━━━━━ Records shown ━━━━━

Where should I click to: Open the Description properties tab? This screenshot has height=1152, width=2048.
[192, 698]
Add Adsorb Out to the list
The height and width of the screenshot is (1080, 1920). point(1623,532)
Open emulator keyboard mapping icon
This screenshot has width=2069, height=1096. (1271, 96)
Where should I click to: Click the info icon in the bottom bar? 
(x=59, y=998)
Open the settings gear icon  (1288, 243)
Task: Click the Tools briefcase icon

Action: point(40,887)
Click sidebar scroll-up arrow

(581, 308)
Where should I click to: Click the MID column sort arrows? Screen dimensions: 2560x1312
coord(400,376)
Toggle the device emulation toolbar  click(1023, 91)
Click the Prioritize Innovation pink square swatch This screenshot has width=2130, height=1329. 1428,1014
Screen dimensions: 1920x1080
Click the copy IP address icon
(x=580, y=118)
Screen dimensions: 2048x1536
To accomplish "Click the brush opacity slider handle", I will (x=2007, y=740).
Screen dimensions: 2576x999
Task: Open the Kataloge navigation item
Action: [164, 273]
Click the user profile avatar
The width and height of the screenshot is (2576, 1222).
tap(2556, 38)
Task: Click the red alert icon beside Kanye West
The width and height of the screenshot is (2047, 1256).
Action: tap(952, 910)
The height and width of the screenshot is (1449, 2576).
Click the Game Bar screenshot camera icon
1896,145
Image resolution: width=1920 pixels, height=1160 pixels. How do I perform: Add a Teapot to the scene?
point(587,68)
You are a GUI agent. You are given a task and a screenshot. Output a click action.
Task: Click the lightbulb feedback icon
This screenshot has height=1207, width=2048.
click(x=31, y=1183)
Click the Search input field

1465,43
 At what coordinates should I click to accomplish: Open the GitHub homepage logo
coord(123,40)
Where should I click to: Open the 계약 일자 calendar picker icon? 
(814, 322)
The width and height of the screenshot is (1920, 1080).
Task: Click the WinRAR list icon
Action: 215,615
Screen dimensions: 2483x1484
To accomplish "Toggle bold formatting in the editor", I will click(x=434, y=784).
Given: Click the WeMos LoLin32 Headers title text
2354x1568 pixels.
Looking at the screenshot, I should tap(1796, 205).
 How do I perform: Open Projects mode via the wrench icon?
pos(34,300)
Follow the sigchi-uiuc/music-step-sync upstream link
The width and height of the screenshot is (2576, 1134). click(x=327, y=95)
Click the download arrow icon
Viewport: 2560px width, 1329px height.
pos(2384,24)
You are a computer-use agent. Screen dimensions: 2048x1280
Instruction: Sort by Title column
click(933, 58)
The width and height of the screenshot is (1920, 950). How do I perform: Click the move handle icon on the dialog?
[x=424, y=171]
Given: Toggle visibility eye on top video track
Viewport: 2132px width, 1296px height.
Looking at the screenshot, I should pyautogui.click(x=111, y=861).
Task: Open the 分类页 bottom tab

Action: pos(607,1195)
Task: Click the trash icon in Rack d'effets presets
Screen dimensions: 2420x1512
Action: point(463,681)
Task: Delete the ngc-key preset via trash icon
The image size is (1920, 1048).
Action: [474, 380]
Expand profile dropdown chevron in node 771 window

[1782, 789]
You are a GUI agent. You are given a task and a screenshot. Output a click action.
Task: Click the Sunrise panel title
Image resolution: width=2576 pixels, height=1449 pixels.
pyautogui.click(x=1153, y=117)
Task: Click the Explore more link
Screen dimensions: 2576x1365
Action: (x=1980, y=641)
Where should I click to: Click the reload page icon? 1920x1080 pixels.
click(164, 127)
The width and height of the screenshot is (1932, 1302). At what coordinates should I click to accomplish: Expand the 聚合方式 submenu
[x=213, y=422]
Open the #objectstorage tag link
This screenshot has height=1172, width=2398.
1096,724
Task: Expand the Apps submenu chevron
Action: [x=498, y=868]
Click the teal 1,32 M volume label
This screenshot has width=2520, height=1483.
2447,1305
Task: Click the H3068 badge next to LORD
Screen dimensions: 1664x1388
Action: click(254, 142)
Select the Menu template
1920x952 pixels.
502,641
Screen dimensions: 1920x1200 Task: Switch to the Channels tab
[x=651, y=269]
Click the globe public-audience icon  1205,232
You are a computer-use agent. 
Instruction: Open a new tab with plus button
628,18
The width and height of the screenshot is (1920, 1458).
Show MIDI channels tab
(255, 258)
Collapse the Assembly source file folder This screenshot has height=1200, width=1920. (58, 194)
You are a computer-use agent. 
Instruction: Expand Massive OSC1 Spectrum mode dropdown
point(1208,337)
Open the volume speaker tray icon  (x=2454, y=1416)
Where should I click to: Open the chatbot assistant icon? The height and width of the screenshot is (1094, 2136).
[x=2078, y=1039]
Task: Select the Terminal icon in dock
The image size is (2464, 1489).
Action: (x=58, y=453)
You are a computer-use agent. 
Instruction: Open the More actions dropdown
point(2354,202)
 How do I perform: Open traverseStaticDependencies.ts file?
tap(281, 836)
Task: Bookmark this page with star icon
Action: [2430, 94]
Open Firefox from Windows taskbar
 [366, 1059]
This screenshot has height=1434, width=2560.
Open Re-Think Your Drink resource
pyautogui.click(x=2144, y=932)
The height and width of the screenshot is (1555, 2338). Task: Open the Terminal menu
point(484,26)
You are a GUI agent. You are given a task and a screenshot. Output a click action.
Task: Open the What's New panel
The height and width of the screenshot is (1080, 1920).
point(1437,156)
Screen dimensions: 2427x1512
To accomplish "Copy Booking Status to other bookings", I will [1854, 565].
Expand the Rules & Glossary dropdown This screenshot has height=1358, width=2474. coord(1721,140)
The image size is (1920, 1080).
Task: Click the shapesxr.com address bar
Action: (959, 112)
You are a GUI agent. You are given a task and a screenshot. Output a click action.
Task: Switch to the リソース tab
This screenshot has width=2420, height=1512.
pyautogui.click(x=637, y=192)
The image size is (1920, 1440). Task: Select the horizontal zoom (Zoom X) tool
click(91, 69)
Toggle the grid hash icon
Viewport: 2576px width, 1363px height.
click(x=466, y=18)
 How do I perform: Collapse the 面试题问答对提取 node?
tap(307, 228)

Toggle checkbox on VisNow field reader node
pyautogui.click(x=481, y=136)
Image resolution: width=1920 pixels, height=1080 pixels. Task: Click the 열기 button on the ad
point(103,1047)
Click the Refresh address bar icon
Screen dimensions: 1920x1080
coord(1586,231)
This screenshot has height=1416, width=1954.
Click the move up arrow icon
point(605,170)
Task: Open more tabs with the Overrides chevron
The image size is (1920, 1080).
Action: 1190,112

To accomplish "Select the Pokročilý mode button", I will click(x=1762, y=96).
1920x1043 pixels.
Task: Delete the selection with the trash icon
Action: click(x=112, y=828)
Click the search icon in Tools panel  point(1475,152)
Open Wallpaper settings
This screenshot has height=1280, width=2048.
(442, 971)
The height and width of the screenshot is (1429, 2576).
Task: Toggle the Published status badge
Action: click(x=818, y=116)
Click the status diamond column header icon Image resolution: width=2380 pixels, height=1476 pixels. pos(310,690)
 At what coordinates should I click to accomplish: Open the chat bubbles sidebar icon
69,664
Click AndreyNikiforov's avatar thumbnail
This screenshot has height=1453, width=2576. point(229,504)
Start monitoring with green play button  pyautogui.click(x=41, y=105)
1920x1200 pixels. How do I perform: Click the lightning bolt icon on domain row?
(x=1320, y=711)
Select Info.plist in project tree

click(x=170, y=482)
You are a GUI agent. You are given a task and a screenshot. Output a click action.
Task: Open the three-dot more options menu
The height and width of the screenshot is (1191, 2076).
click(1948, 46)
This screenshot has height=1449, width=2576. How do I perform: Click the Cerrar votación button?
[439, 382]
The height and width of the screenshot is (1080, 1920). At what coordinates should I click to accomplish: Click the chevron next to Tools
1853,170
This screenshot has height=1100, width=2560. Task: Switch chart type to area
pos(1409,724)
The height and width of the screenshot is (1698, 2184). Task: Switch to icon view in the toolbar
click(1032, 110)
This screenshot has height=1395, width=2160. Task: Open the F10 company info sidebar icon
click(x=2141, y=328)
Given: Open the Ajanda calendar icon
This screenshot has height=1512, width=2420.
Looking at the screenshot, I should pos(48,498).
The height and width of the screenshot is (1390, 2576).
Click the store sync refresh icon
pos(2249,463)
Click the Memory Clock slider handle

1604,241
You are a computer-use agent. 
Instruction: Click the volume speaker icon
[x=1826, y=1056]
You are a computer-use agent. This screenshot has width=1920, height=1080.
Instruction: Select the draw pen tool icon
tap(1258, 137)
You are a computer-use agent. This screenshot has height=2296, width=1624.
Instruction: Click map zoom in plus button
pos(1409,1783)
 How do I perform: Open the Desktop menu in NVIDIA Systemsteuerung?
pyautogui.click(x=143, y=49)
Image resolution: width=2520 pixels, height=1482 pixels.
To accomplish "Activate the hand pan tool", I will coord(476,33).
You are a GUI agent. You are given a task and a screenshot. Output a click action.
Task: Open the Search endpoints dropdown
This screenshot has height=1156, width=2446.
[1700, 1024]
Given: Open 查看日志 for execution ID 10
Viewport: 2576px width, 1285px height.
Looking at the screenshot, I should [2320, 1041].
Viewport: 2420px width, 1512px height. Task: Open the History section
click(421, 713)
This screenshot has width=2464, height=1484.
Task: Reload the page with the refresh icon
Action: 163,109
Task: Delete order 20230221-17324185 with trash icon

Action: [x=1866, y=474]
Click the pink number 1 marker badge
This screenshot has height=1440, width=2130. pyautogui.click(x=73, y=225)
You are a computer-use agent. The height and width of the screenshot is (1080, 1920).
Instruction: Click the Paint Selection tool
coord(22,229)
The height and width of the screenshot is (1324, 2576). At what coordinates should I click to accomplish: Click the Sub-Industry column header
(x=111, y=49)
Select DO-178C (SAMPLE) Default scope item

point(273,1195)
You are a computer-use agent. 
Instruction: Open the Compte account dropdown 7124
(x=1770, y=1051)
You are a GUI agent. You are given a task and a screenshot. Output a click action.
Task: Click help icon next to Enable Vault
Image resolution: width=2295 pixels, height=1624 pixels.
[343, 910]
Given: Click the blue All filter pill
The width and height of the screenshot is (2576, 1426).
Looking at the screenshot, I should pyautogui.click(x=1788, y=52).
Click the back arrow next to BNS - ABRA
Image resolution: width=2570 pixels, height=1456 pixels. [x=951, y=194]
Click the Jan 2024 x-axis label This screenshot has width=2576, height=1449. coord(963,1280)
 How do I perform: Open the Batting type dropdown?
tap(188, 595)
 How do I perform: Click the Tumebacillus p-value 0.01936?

━━━━━

▸ **The task**: An exact copy of the line containing "Given: Click the blue All filter pill" and all lines after it, through the last line of the entries, is the required answer.

▸ **Solved problem**:
Given: Click the blue All filter pill
The width and height of the screenshot is (2576, 1426).
Looking at the screenshot, I should pyautogui.click(x=1788, y=52).
Click the back arrow next to BNS - ABRA
Image resolution: width=2570 pixels, height=1456 pixels. [x=951, y=194]
Click the Jan 2024 x-axis label This screenshot has width=2576, height=1449. coord(963,1280)
 How do I perform: Open the Batting type dropdown?
tap(188, 595)
 How do I perform: Click the Tumebacillus p-value 0.01936?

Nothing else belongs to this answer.